[Dataset entries]
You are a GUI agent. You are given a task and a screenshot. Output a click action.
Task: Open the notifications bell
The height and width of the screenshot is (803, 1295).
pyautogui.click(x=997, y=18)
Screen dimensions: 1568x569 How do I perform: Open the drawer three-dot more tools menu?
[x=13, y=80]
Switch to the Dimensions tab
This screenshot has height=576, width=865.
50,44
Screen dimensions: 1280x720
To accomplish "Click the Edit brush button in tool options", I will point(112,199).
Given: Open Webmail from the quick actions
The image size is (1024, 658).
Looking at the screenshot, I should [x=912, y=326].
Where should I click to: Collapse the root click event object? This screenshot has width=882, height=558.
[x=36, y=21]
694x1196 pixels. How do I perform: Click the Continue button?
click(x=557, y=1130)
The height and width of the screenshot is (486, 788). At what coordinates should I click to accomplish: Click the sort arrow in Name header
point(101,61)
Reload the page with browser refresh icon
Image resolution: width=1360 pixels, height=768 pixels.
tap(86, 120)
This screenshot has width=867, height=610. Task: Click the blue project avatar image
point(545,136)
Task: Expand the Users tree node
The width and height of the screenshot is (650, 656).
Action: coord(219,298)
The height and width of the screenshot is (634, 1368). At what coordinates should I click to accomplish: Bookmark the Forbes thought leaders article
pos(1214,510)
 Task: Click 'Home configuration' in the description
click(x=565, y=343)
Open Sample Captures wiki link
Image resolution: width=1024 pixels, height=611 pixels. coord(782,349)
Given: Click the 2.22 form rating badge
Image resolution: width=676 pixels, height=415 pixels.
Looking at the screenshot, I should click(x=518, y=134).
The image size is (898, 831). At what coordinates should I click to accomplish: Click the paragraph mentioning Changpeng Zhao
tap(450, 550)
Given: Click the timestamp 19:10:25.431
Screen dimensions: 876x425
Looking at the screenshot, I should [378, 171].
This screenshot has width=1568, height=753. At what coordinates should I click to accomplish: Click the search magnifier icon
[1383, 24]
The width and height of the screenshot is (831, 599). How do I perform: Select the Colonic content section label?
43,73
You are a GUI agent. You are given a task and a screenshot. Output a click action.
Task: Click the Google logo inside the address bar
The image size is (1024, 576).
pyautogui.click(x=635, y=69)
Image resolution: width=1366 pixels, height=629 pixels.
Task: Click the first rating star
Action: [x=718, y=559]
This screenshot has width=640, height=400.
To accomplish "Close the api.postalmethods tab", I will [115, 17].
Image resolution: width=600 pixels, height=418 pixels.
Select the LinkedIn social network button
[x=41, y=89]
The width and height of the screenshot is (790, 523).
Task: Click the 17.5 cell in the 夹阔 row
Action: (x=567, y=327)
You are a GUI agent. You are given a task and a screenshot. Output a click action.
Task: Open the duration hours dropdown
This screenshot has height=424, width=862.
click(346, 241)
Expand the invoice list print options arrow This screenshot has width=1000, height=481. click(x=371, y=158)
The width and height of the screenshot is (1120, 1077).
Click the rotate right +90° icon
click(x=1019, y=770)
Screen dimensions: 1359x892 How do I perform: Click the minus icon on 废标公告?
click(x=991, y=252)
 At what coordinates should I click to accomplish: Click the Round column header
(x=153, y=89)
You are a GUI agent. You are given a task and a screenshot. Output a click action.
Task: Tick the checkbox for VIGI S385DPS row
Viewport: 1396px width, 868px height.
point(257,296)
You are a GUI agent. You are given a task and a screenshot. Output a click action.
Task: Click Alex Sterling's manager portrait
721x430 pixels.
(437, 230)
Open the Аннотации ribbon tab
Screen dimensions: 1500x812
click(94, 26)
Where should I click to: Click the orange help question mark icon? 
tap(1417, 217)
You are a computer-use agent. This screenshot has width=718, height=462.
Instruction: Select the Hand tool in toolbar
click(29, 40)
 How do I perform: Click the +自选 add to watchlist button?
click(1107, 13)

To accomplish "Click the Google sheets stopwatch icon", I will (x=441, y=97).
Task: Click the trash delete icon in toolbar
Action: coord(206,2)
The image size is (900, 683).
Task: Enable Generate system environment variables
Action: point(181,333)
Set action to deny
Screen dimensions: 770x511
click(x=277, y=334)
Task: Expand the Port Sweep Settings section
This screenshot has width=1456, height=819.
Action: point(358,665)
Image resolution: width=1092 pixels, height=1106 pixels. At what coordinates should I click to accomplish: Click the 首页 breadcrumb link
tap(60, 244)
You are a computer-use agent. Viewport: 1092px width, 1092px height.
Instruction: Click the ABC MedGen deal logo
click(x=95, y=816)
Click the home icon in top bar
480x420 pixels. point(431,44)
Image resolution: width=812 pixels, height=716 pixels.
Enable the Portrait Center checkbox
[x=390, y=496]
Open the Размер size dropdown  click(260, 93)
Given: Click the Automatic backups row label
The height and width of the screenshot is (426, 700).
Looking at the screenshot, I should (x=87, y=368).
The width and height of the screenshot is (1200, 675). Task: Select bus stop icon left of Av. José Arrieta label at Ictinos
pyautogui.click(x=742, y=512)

# Your goal
All of the data above should be duplicated exactly.

# Answer section
You are a GUI agent. You are given a task and a screenshot. Output a click action.
Task: Open the notifications bell
The height and width of the screenshot is (803, 1295).
pyautogui.click(x=997, y=18)
Screen dimensions: 1568x569 How do I perform: Open the drawer three-dot more tools menu?
[x=13, y=80]
Switch to the Dimensions tab
This screenshot has height=576, width=865.
50,44
Screen dimensions: 1280x720
To accomplish "Click the Edit brush button in tool options", I will point(112,199).
Given: Open Webmail from the quick actions
The image size is (1024, 658).
Looking at the screenshot, I should [x=912, y=326].
Where should I click to: Collapse the root click event object? This screenshot has width=882, height=558.
[x=36, y=21]
694x1196 pixels. How do I perform: Click the Continue button?
click(x=557, y=1130)
The height and width of the screenshot is (486, 788). At what coordinates should I click to accomplish: Click the sort arrow in Name header
point(101,61)
Reload the page with browser refresh icon
Image resolution: width=1360 pixels, height=768 pixels.
tap(86, 120)
This screenshot has width=867, height=610. Task: Click the blue project avatar image
point(545,136)
Task: Expand the Users tree node
The width and height of the screenshot is (650, 656).
Action: coord(219,298)
The height and width of the screenshot is (634, 1368). At what coordinates should I click to accomplish: Bookmark the Forbes thought leaders article
pos(1214,510)
 Task: Click 'Home configuration' in the description
click(x=565, y=343)
Open Sample Captures wiki link
Image resolution: width=1024 pixels, height=611 pixels. coord(782,349)
Given: Click the 2.22 form rating badge
Image resolution: width=676 pixels, height=415 pixels.
Looking at the screenshot, I should click(x=518, y=134).
The image size is (898, 831). At what coordinates should I click to accomplish: Click the paragraph mentioning Changpeng Zhao
tap(450, 550)
Given: Click the timestamp 19:10:25.431
Screen dimensions: 876x425
Looking at the screenshot, I should [378, 171].
This screenshot has width=1568, height=753. At what coordinates should I click to accomplish: Click the search magnifier icon
[1383, 24]
The width and height of the screenshot is (831, 599). How do I perform: Select the Colonic content section label?
43,73
You are a GUI agent. You are given a task and a screenshot. Output a click action.
Task: Click the Google logo inside the address bar
The image size is (1024, 576).
pyautogui.click(x=635, y=69)
Image resolution: width=1366 pixels, height=629 pixels.
Task: Click the first rating star
Action: [x=718, y=559]
This screenshot has width=640, height=400.
To accomplish "Close the api.postalmethods tab", I will [115, 17].
Image resolution: width=600 pixels, height=418 pixels.
Select the LinkedIn social network button
[x=41, y=89]
The width and height of the screenshot is (790, 523).
Task: Click the 17.5 cell in the 夹阔 row
Action: (x=567, y=327)
You are a GUI agent. You are given a task and a screenshot. Output a click action.
Task: Open the duration hours dropdown
This screenshot has height=424, width=862.
click(346, 241)
Expand the invoice list print options arrow This screenshot has width=1000, height=481. click(x=371, y=158)
The width and height of the screenshot is (1120, 1077).
Click the rotate right +90° icon
click(x=1019, y=770)
Screen dimensions: 1359x892 How do I perform: Click the minus icon on 废标公告?
click(x=991, y=252)
 At what coordinates should I click to accomplish: Click the Round column header
(x=153, y=89)
You are a GUI agent. You are given a task and a screenshot. Output a click action.
Task: Tick the checkbox for VIGI S385DPS row
Viewport: 1396px width, 868px height.
point(257,296)
You are a GUI agent. You are given a task and a screenshot. Output a click action.
Task: Click Alex Sterling's manager portrait
721x430 pixels.
(437, 230)
Open the Аннотации ribbon tab
Screen dimensions: 1500x812
click(94, 26)
Where should I click to: Click the orange help question mark icon? 
tap(1417, 217)
You are a computer-use agent. This screenshot has width=718, height=462.
Instruction: Select the Hand tool in toolbar
click(29, 40)
 How do I perform: Click the +自选 add to watchlist button?
click(1107, 13)

To accomplish "Click the Google sheets stopwatch icon", I will (x=441, y=97).
Task: Click the trash delete icon in toolbar
Action: coord(206,2)
The image size is (900, 683).
Task: Enable Generate system environment variables
Action: point(181,333)
Set action to deny
Screen dimensions: 770x511
click(x=277, y=334)
Task: Expand the Port Sweep Settings section
This screenshot has width=1456, height=819.
Action: point(358,665)
Image resolution: width=1092 pixels, height=1106 pixels. At what coordinates should I click to accomplish: Click the 首页 breadcrumb link
tap(60, 244)
You are a computer-use agent. Viewport: 1092px width, 1092px height.
Instruction: Click the ABC MedGen deal logo
click(x=95, y=816)
Click the home icon in top bar
480x420 pixels. point(431,44)
Image resolution: width=812 pixels, height=716 pixels.
Enable the Portrait Center checkbox
[x=390, y=496]
Open the Размер size dropdown  click(260, 93)
Given: Click the Automatic backups row label
The height and width of the screenshot is (426, 700).
Looking at the screenshot, I should (x=87, y=368).
The width and height of the screenshot is (1200, 675). Task: Select bus stop icon left of Av. José Arrieta label at Ictinos
pyautogui.click(x=742, y=512)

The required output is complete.